» THE TASK
Rewrite every line of the material below as a numbered list, skipping the blank lines.

» INFORMATION SUPPLIED
— begin —

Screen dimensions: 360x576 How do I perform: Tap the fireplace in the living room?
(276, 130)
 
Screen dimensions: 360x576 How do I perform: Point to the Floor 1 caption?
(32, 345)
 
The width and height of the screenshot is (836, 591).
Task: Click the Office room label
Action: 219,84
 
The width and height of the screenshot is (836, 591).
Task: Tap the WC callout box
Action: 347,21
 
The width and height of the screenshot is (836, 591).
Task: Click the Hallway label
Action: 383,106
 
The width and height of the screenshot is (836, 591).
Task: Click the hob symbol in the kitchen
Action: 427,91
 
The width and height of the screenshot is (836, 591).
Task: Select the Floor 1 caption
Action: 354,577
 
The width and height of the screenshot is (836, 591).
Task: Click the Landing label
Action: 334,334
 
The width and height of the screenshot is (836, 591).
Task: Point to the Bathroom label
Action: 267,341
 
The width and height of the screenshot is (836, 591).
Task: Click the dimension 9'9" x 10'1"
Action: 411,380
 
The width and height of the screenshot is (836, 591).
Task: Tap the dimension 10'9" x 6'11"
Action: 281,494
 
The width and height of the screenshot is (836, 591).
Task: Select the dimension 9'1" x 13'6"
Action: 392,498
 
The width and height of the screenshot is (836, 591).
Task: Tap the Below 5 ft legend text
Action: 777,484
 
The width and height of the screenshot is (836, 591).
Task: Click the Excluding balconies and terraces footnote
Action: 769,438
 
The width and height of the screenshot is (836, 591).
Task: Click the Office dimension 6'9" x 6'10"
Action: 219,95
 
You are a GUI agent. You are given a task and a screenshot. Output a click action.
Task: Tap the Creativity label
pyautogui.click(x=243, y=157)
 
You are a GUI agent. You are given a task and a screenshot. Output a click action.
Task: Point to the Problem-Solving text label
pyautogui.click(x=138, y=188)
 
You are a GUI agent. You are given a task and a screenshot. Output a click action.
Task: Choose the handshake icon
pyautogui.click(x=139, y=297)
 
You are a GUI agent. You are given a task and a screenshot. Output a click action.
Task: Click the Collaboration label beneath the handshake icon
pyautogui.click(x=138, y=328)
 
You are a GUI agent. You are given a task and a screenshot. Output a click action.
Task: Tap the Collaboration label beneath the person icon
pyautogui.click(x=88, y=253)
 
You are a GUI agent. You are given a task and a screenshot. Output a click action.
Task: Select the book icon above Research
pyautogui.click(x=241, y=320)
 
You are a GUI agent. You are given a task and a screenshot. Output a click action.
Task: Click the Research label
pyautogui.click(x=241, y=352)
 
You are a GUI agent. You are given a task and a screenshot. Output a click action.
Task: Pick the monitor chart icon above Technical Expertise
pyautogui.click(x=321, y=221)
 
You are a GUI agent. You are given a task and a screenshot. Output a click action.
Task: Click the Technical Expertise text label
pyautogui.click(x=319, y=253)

— end —

» TASK SOLUTION
1. Screen dimensions: 360x576 How do I perform: Tap the fireplace in the living room?
2. (276, 130)
3. Screen dimensions: 360x576 How do I perform: Point to the Floor 1 caption?
4. (32, 345)
5. The width and height of the screenshot is (836, 591).
6. Task: Click the Office room label
7. Action: 219,84
8. The width and height of the screenshot is (836, 591).
9. Task: Tap the WC callout box
10. Action: 347,21
11. The width and height of the screenshot is (836, 591).
12. Task: Click the Hallway label
13. Action: 383,106
14. The width and height of the screenshot is (836, 591).
15. Task: Click the hob symbol in the kitchen
16. Action: 427,91
17. The width and height of the screenshot is (836, 591).
18. Task: Select the Floor 1 caption
19. Action: 354,577
20. The width and height of the screenshot is (836, 591).
21. Task: Click the Landing label
22. Action: 334,334
23. The width and height of the screenshot is (836, 591).
24. Task: Point to the Bathroom label
25. Action: 267,341
26. The width and height of the screenshot is (836, 591).
27. Task: Click the dimension 9'9" x 10'1"
28. Action: 411,380
29. The width and height of the screenshot is (836, 591).
30. Task: Tap the dimension 10'9" x 6'11"
31. Action: 281,494
32. The width and height of the screenshot is (836, 591).
33. Task: Select the dimension 9'1" x 13'6"
34. Action: 392,498
35. The width and height of the screenshot is (836, 591).
36. Task: Tap the Below 5 ft legend text
37. Action: 777,484
38. The width and height of the screenshot is (836, 591).
39. Task: Click the Excluding balconies and terraces footnote
40. Action: 769,438
41. The width and height of the screenshot is (836, 591).
42. Task: Click the Office dimension 6'9" x 6'10"
43. Action: 219,95
44. You are a GUI agent. You are given a task and a screenshot. Output a click action.
45. Task: Tap the Creativity label
46. pyautogui.click(x=243, y=157)
47. You are a GUI agent. You are given a task and a screenshot. Output a click action.
48. Task: Point to the Problem-Solving text label
49. pyautogui.click(x=138, y=188)
50. You are a GUI agent. You are given a task and a screenshot. Output a click action.
51. Task: Choose the handshake icon
52. pyautogui.click(x=139, y=297)
53. You are a GUI agent. You are given a task and a screenshot. Output a click action.
54. Task: Click the Collaboration label beneath the handshake icon
55. pyautogui.click(x=138, y=328)
56. You are a GUI agent. You are given a task and a screenshot. Output a click action.
57. Task: Tap the Collaboration label beneath the person icon
58. pyautogui.click(x=88, y=253)
59. You are a GUI agent. You are given a task and a screenshot. Output a click action.
60. Task: Select the book icon above Research
61. pyautogui.click(x=241, y=320)
62. You are a GUI agent. You are given a task and a screenshot. Output a click action.
63. Task: Click the Research label
64. pyautogui.click(x=241, y=352)
65. You are a GUI agent. You are given a task and a screenshot. Output a click action.
66. Task: Pick the monitor chart icon above Technical Expertise
67. pyautogui.click(x=321, y=221)
68. You are a GUI agent. You are given a task and a screenshot. Output a click action.
69. Task: Click the Technical Expertise text label
70. pyautogui.click(x=319, y=253)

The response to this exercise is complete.